6/ Christopher Anderson, Marion
Le photographe Christopher Anderson a commencé à photographier sa famille comme un père ordinaire, pour garder des souvenirs. Jusqu’au jour où le photographe Tim Hetherington voie une photo qu’Anderson avait prise de sa femme Marion et dise « cette photo parle du temps qui passe ». Anderson a alors réalisé que ces photographies étaient, en fait, l’œuvre de sa vie. Son nouveau livre, Marion, marque le dernier chapitre d’une trilogie de livres qui relate leur vie et leur amour. « Cela n’a jamais été une sorte d’exercice créatif. Les photographies sont des expressions de l’amour… un enregistrement de cette expression. Elles sont plus que des souvenirs », confie Christopher Anderson.
Marion, Christopher Anderson, éditions Stanley/Barker, 160 pages, 22 x 25 cm, 47,95€.
7/ Niko J. Kallianiotis, Athenai, In Search of Home
Athênai, In Search of Home est un retour aux sources pour le photographe Niko J. Kallianiotis. Il s’agit de la suite de la première monographie du photographe grec, America in a Trance, réalisée en Pennsylvanie, devenue sa deuxième maison pendant 20 ans. Ici, il retrouve une ville qui a profondément changé au même titre qu’elle reste familière à ses yeux. Son objectif se promène dans les ruelles, à la périphérie de la ville, à la rencontre des habitants pour offrir un portrait intime de la capitale grecque.
Athenai, in search of home, Niko J. Kallianiotis, Damiani, 30,5 x 21,6 cm, 119 pages, 35$.
8/ Fred de Casablanca, Les Mains patientes
C’est un projet photographique d’une grande tendresse que propose Fred de Casablanca à travers le livre Les Mains patientes. Depuis 2017, ce médecin généraliste demande à quelques-uns de ses patients avec qui la confiance est suffisamment forte s’il peut photographier leurs mains. Le noir et blanc et le plan serré, la position de la paume et des doigts… ils révèlent les traces du temps qui passent, les individualités, les histoires personnelles. A côté des images, les patients livrent un petit morceau de leur vécu et offrent un témoignage de vie très touchant. Une belle preuve en image du lien particulier entre le médecin et ses patients.
Les Mains patientes, éditions Le Bec en l’air, 112 p., 35 €.
9/ Goran Tomasevic
C’est une bible du photojournalisme, signée par un photographe qui couvre les zones de conflits depuis près de 30 ans. Le serbe Goran Tomasevic, né en 1969, est une figure du reportage de guerre. Membre depuis 1996 de l’agence Reuters, il n’a cessé de parcourir les tragédies du monde, suivant les traces de Robert Capa et de James Nachtwey. Il publie un livre référence de 256 photos et 444 pages, témoin de son incroyable carrière débutée dans les années 1990 lors de l’éclatement de la Yougoslavie. Récompensé à de nombreuses reprises pour son engagement dans les Balkans, en Irak, en Afghanistan, en Libye et en Syrie, il couvrira aussi le Soudan du Sud, le Pakistan, le Mozambique ou encore le Nigeria et même les Jeux olympiques.

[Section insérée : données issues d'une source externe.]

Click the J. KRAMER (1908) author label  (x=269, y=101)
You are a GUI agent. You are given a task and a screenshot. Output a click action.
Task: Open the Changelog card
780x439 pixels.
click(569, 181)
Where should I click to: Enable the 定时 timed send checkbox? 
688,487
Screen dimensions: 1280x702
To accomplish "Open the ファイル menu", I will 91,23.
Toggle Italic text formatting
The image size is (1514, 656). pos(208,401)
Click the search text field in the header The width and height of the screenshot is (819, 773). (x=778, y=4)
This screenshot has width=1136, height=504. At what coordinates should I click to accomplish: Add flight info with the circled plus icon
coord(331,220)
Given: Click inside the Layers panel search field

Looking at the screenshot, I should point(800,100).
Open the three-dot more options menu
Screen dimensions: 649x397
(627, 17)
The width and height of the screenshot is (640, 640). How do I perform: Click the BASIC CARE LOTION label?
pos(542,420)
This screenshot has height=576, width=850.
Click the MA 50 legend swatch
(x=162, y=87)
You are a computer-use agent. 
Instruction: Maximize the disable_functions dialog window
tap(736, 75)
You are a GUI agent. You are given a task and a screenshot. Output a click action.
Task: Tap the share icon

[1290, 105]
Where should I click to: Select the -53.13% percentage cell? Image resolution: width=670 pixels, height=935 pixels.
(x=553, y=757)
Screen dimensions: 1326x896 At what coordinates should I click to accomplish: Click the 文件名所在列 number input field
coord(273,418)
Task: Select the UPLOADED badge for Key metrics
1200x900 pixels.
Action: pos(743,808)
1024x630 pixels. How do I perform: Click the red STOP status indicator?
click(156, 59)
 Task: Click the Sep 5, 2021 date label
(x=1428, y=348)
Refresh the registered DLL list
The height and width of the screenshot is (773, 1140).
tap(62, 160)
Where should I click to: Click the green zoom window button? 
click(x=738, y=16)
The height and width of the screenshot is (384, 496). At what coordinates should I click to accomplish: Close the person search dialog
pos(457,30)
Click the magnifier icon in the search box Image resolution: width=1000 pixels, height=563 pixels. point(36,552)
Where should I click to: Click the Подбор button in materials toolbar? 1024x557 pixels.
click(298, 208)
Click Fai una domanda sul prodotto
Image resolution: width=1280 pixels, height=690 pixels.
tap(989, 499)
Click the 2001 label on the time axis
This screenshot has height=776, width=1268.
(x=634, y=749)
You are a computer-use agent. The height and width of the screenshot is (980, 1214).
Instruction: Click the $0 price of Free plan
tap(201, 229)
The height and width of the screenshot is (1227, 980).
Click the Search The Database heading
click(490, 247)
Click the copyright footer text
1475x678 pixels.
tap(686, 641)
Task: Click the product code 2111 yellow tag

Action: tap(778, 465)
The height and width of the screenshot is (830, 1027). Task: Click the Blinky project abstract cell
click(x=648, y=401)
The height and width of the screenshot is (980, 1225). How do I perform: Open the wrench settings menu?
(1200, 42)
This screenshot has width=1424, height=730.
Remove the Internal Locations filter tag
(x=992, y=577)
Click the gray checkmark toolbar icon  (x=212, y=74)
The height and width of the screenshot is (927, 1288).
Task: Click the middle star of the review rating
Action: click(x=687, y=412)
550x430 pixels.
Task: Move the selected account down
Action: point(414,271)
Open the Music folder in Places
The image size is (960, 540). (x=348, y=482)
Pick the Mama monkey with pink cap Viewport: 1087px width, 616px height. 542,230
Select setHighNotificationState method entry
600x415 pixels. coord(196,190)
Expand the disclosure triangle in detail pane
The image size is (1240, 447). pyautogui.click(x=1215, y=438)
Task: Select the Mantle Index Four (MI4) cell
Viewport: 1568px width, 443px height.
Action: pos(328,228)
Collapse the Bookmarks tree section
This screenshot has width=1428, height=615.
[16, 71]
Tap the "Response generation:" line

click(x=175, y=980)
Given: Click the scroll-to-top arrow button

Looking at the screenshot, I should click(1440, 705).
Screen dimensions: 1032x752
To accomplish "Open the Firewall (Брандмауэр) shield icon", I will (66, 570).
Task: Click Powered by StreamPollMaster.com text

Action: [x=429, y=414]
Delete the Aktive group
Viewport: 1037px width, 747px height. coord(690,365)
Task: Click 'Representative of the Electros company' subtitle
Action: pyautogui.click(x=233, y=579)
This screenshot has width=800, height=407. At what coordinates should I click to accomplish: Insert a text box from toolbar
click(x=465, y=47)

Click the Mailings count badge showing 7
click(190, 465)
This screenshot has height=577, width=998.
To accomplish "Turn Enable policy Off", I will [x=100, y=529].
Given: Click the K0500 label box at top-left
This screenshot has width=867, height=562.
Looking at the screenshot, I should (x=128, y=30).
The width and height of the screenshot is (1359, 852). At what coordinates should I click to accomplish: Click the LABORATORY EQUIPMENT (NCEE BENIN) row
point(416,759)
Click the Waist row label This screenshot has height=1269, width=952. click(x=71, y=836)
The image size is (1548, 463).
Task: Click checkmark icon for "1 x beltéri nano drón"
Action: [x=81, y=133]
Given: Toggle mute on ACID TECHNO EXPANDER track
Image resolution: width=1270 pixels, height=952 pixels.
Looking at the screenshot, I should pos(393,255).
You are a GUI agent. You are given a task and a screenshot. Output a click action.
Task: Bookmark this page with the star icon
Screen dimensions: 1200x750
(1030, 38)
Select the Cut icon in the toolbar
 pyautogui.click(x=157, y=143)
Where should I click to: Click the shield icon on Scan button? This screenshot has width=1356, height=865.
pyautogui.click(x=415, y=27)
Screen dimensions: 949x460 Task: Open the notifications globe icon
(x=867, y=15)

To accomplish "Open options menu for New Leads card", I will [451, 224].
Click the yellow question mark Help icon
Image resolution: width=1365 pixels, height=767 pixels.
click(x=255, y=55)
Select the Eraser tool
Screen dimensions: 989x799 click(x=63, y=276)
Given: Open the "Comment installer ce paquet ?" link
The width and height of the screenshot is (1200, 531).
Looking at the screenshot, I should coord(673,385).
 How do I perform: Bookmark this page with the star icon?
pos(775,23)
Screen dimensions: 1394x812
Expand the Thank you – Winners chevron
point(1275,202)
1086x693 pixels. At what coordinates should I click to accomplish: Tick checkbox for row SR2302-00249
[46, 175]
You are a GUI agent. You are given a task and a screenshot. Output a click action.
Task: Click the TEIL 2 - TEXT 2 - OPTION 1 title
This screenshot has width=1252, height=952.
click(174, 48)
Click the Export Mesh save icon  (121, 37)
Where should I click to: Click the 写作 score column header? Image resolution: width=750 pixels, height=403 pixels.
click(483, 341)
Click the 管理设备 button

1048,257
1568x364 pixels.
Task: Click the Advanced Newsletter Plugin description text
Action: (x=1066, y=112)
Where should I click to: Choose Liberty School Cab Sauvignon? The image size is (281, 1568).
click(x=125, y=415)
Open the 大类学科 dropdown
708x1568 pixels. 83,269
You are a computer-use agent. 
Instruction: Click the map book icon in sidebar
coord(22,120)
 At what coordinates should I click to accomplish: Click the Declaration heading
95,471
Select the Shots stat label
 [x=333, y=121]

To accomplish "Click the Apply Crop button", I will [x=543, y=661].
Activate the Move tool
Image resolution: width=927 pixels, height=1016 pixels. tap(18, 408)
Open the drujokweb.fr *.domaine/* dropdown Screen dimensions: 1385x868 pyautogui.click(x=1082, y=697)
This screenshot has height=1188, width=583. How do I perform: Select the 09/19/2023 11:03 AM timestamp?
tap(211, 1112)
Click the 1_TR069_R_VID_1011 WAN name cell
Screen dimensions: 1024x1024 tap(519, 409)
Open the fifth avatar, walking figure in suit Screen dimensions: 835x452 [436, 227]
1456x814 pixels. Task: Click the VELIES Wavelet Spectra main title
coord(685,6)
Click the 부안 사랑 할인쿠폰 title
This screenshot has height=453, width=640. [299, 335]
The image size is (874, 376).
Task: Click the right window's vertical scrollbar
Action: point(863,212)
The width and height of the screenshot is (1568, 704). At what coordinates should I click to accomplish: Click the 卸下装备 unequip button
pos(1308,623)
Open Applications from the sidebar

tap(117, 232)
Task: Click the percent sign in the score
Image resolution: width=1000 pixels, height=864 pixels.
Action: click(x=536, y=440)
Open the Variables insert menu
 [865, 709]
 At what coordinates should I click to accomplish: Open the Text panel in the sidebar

Goran Tomasevic, éditions Lammerhuber, 256 photos, 29 × 31 cm, 444 pages, Anglais, Français, Allemand, 59€.
10/ Décadrage colonial
C’est un chapitre méconnu de l’engagement des surréalistes et de l’avant-garde artistique des années 1930 que traite le livre Décadrage colonial. L’ouvrage revient sur cette réaction d’artistes au moment de l’exposition coloniale internationale à Vincennes en 1931, créant une exposition parallèle titrée « La vérité sur les colonies » et dénonçant la politique coloniale de la France, notamment par la photographie. Le livre s’attache en parallèle à montrer le rôle du médium dans la représentation de l’exotisme, à travers la collection du Musée national d’art moderne.
Décadrage colonial, édition Textuel, 192 pages, 160 photographies, 45€.